GOAL >> Rewrite all of the records below, swapping "tab" for "button" and leaving everything else the same.

EXERCISE INPUTS >>
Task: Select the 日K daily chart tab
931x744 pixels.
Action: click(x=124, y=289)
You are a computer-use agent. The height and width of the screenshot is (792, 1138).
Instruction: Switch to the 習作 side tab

COMPLETED EXERCISE >>
Task: Select the 日K daily chart button
931x744 pixels.
Action: click(x=124, y=289)
You are a computer-use agent. The height and width of the screenshot is (792, 1138).
Instruction: Switch to the 習作 side button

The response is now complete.